**Data entries**
* * *

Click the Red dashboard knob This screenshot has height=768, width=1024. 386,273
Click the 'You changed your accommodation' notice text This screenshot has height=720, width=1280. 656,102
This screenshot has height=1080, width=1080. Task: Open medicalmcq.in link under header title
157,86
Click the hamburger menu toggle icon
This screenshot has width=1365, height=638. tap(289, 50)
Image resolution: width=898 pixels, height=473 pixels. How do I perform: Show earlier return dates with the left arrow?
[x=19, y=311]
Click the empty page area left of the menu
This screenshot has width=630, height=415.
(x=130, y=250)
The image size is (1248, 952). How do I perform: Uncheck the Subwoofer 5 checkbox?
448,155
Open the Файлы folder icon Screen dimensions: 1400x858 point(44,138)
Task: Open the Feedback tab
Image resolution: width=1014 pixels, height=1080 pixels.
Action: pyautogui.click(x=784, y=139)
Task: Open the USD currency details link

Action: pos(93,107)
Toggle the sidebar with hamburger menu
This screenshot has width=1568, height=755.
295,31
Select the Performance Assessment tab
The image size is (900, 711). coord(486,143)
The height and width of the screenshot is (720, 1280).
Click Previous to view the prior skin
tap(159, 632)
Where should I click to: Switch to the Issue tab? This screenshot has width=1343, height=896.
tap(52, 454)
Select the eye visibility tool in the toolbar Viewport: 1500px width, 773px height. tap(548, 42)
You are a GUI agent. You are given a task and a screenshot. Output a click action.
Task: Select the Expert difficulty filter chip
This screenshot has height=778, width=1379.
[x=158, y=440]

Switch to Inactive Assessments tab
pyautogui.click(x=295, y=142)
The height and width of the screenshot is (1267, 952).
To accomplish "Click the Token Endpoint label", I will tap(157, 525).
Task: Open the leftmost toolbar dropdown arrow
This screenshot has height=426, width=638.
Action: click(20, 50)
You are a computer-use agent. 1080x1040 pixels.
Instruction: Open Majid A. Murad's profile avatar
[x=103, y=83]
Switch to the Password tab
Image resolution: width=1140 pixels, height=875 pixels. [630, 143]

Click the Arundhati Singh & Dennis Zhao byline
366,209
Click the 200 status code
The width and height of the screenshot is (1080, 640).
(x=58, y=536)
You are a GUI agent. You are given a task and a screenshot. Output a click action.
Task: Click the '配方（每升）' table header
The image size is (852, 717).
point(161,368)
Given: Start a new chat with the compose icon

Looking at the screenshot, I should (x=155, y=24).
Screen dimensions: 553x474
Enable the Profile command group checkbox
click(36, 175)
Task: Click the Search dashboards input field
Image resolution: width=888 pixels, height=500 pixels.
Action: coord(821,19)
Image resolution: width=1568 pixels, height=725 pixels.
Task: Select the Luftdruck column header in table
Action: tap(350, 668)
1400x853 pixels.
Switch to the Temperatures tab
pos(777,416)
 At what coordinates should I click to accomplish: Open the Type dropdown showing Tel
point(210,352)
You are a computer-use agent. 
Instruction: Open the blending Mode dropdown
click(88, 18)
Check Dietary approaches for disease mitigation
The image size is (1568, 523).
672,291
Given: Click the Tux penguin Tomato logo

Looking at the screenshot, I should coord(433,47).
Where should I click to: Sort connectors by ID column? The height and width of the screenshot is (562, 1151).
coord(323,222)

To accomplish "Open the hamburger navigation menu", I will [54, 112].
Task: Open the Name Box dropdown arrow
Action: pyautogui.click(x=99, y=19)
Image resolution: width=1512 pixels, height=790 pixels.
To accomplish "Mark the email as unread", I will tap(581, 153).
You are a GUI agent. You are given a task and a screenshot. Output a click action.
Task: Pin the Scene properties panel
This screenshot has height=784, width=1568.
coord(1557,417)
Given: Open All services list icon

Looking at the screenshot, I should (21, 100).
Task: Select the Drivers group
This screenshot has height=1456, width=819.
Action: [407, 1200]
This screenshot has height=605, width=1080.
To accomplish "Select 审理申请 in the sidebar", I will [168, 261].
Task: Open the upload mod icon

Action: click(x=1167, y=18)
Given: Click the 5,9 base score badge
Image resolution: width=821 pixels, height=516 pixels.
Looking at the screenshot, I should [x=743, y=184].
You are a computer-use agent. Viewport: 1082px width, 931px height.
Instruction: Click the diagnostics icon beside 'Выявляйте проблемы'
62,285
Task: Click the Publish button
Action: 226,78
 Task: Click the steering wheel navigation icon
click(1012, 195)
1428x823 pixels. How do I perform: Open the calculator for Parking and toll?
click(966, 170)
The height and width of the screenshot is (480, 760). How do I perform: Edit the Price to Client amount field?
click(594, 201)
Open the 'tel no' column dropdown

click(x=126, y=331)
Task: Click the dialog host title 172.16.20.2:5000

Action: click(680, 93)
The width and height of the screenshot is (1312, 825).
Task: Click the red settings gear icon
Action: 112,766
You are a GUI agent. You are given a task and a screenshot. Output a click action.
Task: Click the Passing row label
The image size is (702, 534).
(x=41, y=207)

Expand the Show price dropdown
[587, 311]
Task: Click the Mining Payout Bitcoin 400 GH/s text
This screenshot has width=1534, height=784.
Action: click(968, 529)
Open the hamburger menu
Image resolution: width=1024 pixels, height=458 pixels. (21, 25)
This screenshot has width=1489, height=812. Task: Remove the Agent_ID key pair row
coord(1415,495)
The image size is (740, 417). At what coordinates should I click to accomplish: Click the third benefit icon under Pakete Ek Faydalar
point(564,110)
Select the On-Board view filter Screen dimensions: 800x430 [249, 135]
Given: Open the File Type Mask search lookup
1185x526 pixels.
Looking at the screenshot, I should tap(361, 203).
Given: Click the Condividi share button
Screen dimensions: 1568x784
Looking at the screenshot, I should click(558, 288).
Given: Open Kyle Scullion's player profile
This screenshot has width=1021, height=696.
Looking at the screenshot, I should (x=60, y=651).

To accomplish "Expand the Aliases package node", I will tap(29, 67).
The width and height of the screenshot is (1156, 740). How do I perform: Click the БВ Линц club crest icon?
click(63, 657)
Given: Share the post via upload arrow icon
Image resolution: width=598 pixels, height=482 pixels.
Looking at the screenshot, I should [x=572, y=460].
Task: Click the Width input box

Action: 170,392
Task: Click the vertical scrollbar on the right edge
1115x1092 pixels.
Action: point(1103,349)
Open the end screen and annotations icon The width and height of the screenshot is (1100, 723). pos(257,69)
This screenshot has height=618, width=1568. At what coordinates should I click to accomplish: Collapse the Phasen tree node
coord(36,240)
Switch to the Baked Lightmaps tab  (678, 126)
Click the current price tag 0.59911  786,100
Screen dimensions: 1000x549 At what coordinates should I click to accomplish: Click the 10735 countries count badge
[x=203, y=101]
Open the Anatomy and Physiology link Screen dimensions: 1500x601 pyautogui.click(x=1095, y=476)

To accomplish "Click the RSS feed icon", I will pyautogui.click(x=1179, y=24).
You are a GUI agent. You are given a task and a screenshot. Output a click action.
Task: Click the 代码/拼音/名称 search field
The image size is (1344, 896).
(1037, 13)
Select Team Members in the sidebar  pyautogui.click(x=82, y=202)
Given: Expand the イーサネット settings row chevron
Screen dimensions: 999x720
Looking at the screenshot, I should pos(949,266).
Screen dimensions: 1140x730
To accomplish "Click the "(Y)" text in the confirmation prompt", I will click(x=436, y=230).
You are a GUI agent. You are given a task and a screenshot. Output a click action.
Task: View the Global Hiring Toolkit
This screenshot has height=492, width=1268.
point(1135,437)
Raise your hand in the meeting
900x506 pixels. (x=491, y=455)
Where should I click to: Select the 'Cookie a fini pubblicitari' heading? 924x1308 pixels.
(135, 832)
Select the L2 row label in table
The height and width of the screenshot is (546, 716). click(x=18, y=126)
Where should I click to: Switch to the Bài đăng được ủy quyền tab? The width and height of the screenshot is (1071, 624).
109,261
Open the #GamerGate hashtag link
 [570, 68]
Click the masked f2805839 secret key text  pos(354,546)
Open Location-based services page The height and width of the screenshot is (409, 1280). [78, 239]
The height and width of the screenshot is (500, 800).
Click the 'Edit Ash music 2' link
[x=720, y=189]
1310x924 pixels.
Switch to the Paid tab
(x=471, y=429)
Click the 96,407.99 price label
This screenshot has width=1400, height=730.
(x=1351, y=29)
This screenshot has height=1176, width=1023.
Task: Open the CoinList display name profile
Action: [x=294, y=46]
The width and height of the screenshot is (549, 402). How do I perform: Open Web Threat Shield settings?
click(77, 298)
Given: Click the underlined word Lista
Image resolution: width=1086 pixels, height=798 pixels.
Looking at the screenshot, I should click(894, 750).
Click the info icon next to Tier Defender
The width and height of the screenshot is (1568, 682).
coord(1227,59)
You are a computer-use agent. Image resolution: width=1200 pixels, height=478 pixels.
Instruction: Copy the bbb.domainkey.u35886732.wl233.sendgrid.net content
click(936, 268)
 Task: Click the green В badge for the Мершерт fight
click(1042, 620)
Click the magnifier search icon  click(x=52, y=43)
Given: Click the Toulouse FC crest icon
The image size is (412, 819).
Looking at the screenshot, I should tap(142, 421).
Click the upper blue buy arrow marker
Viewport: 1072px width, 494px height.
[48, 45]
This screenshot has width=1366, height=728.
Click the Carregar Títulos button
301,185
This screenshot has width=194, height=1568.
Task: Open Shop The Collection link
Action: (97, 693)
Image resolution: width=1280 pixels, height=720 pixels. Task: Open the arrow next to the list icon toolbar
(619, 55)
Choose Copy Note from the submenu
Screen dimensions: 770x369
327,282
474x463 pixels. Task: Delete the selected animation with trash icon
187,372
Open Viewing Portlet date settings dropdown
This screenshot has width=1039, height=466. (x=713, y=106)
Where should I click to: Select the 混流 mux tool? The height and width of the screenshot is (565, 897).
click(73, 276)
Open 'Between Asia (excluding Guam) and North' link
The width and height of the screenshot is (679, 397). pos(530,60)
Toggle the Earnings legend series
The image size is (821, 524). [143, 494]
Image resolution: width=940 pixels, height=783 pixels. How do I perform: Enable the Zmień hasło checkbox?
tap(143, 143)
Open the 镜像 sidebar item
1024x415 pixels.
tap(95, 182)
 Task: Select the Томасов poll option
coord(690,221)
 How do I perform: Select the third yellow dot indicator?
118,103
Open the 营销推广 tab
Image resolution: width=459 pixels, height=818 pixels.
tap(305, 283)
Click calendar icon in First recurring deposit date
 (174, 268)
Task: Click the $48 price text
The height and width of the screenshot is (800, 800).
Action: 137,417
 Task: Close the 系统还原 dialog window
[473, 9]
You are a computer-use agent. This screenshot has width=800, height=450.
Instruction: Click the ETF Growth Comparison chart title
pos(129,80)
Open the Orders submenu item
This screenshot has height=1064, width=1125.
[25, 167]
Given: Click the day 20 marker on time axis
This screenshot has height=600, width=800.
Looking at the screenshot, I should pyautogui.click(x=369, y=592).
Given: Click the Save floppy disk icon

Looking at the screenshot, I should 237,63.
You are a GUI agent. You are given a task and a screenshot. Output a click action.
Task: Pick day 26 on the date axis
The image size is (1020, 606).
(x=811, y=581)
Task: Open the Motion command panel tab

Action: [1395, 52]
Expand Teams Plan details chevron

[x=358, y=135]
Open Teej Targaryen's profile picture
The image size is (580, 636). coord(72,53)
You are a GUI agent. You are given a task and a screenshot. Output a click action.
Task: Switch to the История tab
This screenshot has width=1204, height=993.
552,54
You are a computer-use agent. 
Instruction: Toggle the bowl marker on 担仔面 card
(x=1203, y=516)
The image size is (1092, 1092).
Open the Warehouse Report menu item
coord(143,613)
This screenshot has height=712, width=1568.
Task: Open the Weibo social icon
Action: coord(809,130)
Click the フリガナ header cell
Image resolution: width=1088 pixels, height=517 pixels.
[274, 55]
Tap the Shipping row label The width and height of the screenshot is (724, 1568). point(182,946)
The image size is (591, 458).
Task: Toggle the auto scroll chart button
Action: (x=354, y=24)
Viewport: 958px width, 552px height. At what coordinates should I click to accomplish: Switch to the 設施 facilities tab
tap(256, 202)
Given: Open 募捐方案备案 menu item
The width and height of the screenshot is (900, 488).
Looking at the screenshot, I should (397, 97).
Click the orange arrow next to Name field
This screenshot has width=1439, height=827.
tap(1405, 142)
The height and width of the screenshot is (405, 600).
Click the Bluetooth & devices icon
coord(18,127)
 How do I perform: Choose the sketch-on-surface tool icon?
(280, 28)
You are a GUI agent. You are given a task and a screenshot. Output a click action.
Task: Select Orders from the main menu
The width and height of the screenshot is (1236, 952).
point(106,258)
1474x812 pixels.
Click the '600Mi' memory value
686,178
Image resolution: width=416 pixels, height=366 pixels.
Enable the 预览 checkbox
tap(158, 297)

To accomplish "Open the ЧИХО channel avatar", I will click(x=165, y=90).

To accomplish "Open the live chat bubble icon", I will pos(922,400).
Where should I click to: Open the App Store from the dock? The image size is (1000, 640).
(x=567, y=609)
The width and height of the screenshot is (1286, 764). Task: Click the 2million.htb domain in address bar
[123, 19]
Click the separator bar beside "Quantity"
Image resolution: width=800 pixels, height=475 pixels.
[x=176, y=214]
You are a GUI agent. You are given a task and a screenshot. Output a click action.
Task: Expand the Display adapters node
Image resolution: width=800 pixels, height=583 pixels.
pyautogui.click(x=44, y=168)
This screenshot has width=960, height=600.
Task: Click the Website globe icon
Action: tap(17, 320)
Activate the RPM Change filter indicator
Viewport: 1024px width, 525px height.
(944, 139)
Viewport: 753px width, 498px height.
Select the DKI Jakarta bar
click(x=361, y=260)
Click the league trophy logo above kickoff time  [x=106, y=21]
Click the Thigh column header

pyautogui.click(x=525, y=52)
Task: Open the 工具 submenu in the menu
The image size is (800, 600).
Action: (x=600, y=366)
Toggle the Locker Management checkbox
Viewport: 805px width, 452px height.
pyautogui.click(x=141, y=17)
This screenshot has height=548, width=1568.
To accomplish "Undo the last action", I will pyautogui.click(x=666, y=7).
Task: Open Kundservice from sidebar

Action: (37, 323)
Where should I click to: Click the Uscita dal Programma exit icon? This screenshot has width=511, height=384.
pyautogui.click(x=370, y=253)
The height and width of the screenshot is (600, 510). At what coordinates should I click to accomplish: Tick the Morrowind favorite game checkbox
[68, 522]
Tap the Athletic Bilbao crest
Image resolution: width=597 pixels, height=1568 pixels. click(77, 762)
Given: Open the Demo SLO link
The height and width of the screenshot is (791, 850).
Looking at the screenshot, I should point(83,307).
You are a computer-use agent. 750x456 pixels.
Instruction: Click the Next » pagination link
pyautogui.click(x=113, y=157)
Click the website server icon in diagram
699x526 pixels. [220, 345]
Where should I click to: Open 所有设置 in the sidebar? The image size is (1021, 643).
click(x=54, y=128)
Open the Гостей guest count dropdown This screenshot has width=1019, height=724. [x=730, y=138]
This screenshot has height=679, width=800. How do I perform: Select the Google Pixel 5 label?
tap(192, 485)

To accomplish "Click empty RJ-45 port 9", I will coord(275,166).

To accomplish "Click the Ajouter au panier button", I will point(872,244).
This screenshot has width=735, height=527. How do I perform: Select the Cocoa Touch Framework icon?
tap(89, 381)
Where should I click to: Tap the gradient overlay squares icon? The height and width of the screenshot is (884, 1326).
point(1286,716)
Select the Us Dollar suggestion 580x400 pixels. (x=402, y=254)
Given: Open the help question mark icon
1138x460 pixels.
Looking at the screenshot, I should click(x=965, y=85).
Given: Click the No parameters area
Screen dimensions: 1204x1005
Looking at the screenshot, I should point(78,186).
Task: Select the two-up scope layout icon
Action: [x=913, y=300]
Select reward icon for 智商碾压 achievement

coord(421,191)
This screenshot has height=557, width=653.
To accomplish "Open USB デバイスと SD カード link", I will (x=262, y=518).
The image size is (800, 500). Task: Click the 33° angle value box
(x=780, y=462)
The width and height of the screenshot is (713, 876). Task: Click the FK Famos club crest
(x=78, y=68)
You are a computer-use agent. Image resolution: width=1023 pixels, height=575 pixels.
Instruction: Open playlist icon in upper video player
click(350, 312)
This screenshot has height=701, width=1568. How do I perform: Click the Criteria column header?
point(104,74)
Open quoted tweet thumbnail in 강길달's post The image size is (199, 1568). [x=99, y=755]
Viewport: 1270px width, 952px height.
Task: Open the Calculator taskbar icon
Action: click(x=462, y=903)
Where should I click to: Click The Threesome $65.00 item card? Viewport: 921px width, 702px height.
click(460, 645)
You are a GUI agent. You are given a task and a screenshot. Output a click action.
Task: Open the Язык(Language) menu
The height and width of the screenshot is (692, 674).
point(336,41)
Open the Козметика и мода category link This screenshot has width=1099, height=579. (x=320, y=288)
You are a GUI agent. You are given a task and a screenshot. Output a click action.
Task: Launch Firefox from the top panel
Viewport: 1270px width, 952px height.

* * *

**Work item**
Write out exactly the lines above from the line with "Click the hamburger menu toggle icon" through the line with "Task: Open the leftmost", both of them included, and leave out all other lines.

**Solution for this exercise**
Click the hamburger menu toggle icon
This screenshot has width=1365, height=638. tap(289, 50)
Image resolution: width=898 pixels, height=473 pixels. How do I perform: Show earlier return dates with the left arrow?
[x=19, y=311]
Click the empty page area left of the menu
This screenshot has width=630, height=415.
(x=130, y=250)
The image size is (1248, 952). How do I perform: Uncheck the Subwoofer 5 checkbox?
448,155
Open the Файлы folder icon Screen dimensions: 1400x858 point(44,138)
Task: Open the Feedback tab
Image resolution: width=1014 pixels, height=1080 pixels.
Action: pyautogui.click(x=784, y=139)
Task: Open the USD currency details link

Action: pos(93,107)
Toggle the sidebar with hamburger menu
This screenshot has width=1568, height=755.
295,31
Select the Performance Assessment tab
The image size is (900, 711). coord(486,143)
The height and width of the screenshot is (720, 1280).
Click Previous to view the prior skin
tap(159, 632)
Where should I click to: Switch to the Issue tab? This screenshot has width=1343, height=896.
tap(52, 454)
Select the eye visibility tool in the toolbar Viewport: 1500px width, 773px height. tap(548, 42)
You are a GUI agent. You are given a task and a screenshot. Output a click action.
Task: Select the Expert difficulty filter chip
This screenshot has height=778, width=1379.
[x=158, y=440]

Switch to Inactive Assessments tab
pyautogui.click(x=295, y=142)
The height and width of the screenshot is (1267, 952).
To accomplish "Click the Token Endpoint label", I will tap(157, 525).
Task: Open the leftmost toolbar dropdown arrow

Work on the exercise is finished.